What follows is a listing. Write it all out exactly.
--- START ---
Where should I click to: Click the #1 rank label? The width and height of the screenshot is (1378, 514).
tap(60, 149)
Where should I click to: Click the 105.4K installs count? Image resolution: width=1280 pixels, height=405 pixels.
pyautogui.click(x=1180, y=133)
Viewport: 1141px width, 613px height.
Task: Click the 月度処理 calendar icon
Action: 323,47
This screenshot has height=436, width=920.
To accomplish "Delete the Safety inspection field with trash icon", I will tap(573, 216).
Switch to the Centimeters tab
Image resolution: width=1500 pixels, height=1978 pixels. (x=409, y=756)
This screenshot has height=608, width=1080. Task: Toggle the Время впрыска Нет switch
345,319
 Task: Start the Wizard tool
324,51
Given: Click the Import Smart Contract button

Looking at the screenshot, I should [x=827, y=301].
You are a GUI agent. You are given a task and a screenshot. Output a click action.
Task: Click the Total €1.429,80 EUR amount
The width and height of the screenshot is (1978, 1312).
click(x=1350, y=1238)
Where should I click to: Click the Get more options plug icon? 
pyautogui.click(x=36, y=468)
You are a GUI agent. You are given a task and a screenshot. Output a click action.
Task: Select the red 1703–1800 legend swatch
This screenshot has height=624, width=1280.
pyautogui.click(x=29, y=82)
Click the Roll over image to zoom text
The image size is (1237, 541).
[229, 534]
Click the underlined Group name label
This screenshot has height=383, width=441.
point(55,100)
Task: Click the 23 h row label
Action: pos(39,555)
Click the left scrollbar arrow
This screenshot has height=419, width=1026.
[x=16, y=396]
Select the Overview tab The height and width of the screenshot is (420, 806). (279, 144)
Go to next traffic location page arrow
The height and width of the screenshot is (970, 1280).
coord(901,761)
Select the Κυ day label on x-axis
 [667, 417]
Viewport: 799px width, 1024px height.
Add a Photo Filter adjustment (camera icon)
--- END ---
> [RESULT]:
Where should I click to: Click the #1 rank label? The width and height of the screenshot is (1378, 514).
tap(60, 149)
Where should I click to: Click the 105.4K installs count? Image resolution: width=1280 pixels, height=405 pixels.
pyautogui.click(x=1180, y=133)
Viewport: 1141px width, 613px height.
Task: Click the 月度処理 calendar icon
Action: 323,47
This screenshot has height=436, width=920.
To accomplish "Delete the Safety inspection field with trash icon", I will tap(573, 216).
Switch to the Centimeters tab
Image resolution: width=1500 pixels, height=1978 pixels. (x=409, y=756)
This screenshot has height=608, width=1080. Task: Toggle the Время впрыска Нет switch
345,319
 Task: Start the Wizard tool
324,51
Given: Click the Import Smart Contract button

Looking at the screenshot, I should [x=827, y=301].
You are a GUI agent. You are given a task and a screenshot. Output a click action.
Task: Click the Total €1.429,80 EUR amount
The width and height of the screenshot is (1978, 1312).
click(x=1350, y=1238)
Where should I click to: Click the Get more options plug icon? 
pyautogui.click(x=36, y=468)
You are a GUI agent. You are given a task and a screenshot. Output a click action.
Task: Select the red 1703–1800 legend swatch
This screenshot has height=624, width=1280.
pyautogui.click(x=29, y=82)
Click the Roll over image to zoom text
The image size is (1237, 541).
[229, 534]
Click the underlined Group name label
This screenshot has height=383, width=441.
point(55,100)
Task: Click the 23 h row label
Action: pos(39,555)
Click the left scrollbar arrow
This screenshot has height=419, width=1026.
[x=16, y=396]
Select the Overview tab The height and width of the screenshot is (420, 806). (279, 144)
Go to next traffic location page arrow
The height and width of the screenshot is (970, 1280).
coord(901,761)
Select the Κυ day label on x-axis
 [667, 417]
Viewport: 799px width, 1024px height.
Add a Photo Filter adjustment (camera icon)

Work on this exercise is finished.